The 426 Hemi option in 1971 wasn’t just expensive to buy — it came with a stiffer suspension, mandatory heavy-duty cooling, and insurance premiums that scared off all but the most committed buyers, on top of a sticker price that pushed the Challenger well past what most muscle car shoppers were willing to spend. Dodge dealers routinely tried to steer buyers toward the 440 Six Pack instead, which delivered nearly as much real-world performance for meaningfully less money and hassle — a sales pitch that worked often enough to keep the Hemi’s numbers this low. That combination of cost and inconvenience is exactly why finding one of those rare Hemi-optioned cars intact and unmolested more than five decades later is such a significant find for collectors.

The Triple-Black Treatment

A black exterior over a black interior wasn’t the flashiest option Dodge offered in 1971 — high-impact colors like Plum Crazy and Hemi Orange got most of the attention on brochures — but triple-black carries its own kind of menace that suits a car built around the most feared engine in the lineup. It’s a color combination that ages remarkably well, avoiding the trend-specific look some of the louder period colors carry today, and it puts all the attention on the car’s shape and stance rather than a paint job that instantly dates it to 1971. Collectors shopping for a Hemi Challenger today often specifically seek out triple-black examples for exactly that reason — they photograph well in any era, not just against a 1970s backdrop.

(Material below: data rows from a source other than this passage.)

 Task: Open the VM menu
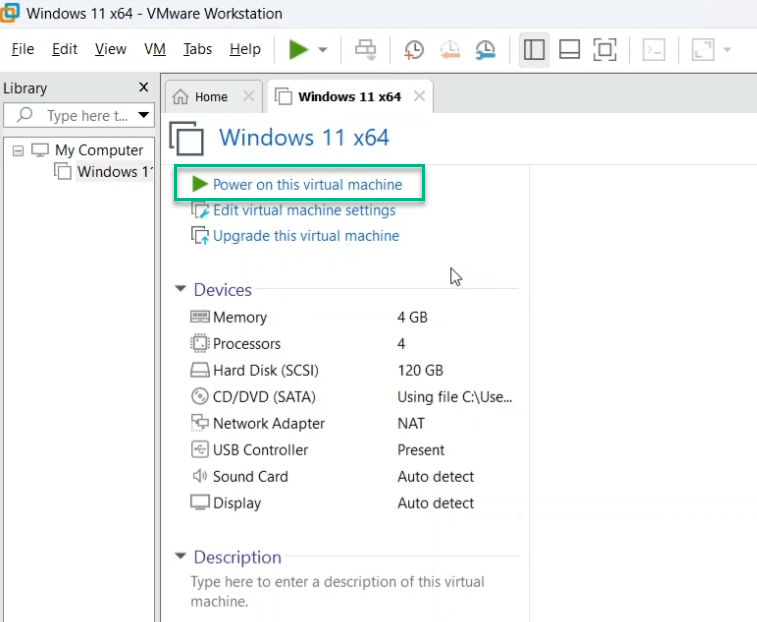pyautogui.click(x=155, y=49)
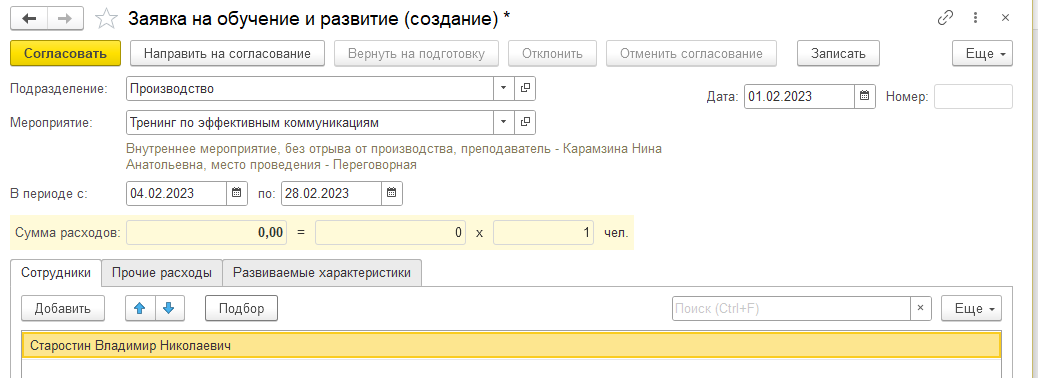The height and width of the screenshot is (378, 1038).
Task: Copy link via the chain icon
Action: pos(945,18)
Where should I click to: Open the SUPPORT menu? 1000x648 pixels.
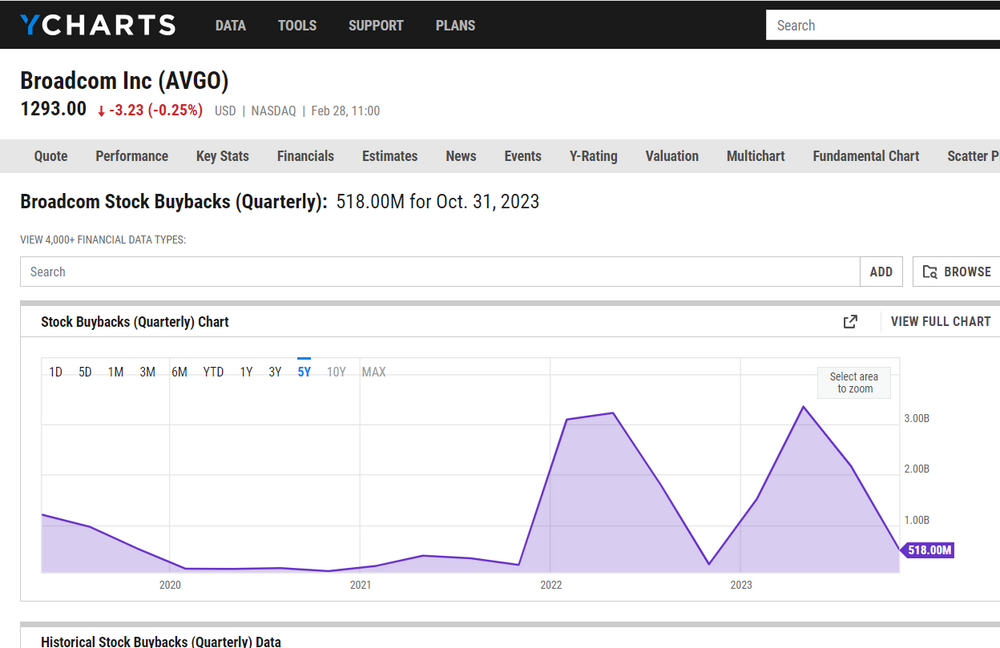tap(376, 25)
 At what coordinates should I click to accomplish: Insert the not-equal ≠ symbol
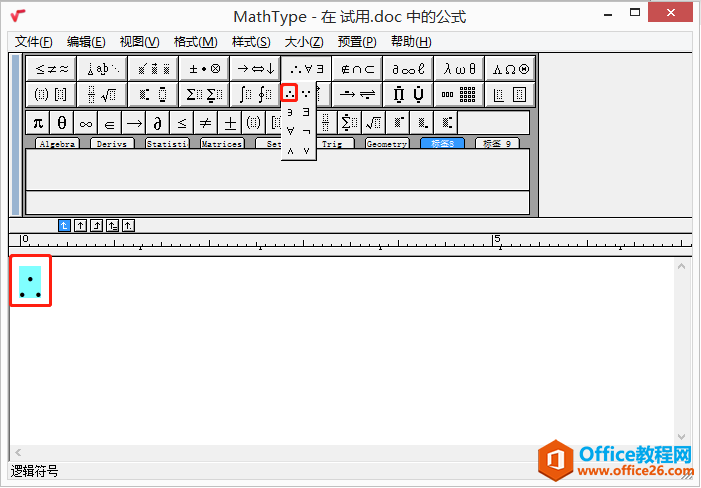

What a Number Like 71 Means to Collectors Today

Production numbers this low turn a car from merely rare into something closer to a museum piece, and every surviving example gets tracked, documented, and cross-referenced against factory build sheets by collectors trying to account for all 71. Even among Hemi Challengers overall, a documented, collection-housed example carries a premium precisely because so many low-production Mopars from this era have murky histories, incomplete paperwork, or drivetrain swaps that muddy their originality. The Brothers Collection housing this particular Challenger puts it in the kind of company where its history is preserved rather than left to guesswork, which matters enormously for a car built in numbers this small. A car this rare doesn’t just get bought and sold — it gets tracked, referenced, and remembered by name within the small community of people who follow this specific chapter of Mopar history.